I hope you don't mind. Just wanted to add to your information. No punt intended.

header -> downpipe -> cat converter -> exhaust(sometimes refer to as catback system which includes the muffler) -> muffler


----------



## xbrandonx (Mar 27, 2004)

SupraMK3 said:


> I hope you don't mind. Just wanted to add to your information. No punt intended.
> 
> header -> downpipe -> cat converter -> exhaust(sometimes refer to as catback system which includes the muffler) -> muffler


yeah, I was gonna put "catback" but I was breaking it down.


----------



## ittamaticstatic (Nov 5, 2003)

yeah I agree with you guys, I mean thats what everyone uses for the lingo. Now I want to say that I see it different.

If you buy a header and it doesn't come with a mid-pipe or down pipe then it's just the collector. Then to the mid-pipe depending on wheather or not there is a bend from the collector to make it a down pipe. Then Cat./Catback/ to muffler

So Collector pipe -> mid-pipe -> (cat.)-> catback exhaust-> muffler
or Header -> (Cat.)-> catback exaust -> muffler

I'm probably insane to think like this. thats just how I see it. If it comes off the block and doesn't go under the engine then it's just a collector. If it does then it's a header. Collector + DP or MidP = header.


----------



## xbrandonx (Mar 27, 2004)

ittamaticstatic said:


> yeah I agree with you guys, I mean thats what everyone uses for the lingo. Now I want to say that I see it different.
> 
> If you buy a header and it doesn't come with a mid-pipe or down pipe then it's just the collector. Then to the mid-pipe depending on wheather or not there is a bend from the collector to make it a down pipe. Then Cat./Catback/ to muffler
> 
> ...


a header (collector) that doesn't come with the downpipe isn't worth the money.


----------



## ittamaticstatic (Nov 5, 2003)

True, but they get away with it on new models all the time. Its a shame


----------



## xbrandonx (Mar 27, 2004)

ittamaticstatic said:


> True, but they get away with it on new models all the time. Its a shame


that is more then true and more then a shame.

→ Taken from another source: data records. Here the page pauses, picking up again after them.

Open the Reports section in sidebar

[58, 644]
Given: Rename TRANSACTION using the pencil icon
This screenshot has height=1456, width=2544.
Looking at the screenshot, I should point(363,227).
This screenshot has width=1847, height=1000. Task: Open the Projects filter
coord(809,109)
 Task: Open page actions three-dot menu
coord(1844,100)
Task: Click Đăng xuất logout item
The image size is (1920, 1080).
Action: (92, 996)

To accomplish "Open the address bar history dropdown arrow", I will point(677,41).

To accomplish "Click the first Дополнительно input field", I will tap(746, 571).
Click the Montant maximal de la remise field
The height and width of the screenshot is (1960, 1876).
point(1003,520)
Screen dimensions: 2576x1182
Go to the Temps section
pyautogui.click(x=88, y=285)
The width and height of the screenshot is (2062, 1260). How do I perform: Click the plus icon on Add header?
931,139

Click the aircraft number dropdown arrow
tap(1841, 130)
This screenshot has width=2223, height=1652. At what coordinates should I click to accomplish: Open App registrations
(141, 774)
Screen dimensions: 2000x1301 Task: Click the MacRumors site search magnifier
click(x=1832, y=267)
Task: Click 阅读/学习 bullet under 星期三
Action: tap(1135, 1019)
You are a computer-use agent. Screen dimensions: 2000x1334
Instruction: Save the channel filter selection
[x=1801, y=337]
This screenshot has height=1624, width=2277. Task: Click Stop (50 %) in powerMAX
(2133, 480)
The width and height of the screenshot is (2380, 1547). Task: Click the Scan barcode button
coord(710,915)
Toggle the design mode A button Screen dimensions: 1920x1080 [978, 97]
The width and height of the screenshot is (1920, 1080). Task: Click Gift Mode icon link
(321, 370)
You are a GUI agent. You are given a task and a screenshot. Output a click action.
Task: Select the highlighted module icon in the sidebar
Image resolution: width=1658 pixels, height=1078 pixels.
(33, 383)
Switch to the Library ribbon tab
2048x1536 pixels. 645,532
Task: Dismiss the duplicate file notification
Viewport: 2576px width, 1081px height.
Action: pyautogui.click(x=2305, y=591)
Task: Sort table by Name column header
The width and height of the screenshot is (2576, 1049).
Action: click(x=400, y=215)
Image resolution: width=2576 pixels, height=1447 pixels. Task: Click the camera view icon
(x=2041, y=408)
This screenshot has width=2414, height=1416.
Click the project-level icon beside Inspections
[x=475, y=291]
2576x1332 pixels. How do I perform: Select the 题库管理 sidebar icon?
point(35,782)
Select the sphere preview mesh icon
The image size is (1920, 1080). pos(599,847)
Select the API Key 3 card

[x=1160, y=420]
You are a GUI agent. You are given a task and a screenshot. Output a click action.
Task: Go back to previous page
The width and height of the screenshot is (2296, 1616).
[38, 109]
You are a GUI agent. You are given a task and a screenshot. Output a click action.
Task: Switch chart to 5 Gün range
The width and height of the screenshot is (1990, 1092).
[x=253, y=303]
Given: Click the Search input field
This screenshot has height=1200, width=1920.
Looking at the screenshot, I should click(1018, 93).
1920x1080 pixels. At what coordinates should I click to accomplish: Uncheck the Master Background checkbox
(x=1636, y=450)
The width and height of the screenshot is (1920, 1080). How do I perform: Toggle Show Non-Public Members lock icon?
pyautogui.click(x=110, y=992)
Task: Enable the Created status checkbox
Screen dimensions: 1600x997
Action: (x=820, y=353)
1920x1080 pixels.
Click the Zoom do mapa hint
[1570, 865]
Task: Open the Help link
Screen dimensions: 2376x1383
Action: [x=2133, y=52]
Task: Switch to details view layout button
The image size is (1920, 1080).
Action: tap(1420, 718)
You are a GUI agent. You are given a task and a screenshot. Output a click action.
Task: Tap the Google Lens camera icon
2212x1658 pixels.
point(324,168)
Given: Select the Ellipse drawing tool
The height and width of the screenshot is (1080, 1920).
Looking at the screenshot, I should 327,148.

anyways, get yourself a used hotshot header, it comes with everything down to the cat converter for you b14.


----------



## wes (Apr 30, 2002)

If you guys want to get particular downpipe is not the correct term. It is commonly referred to as a secondary. A downpipe is the commonly used term to describe the piece of pipe that connects the turbo outlet to the rest of the exhaust.


----------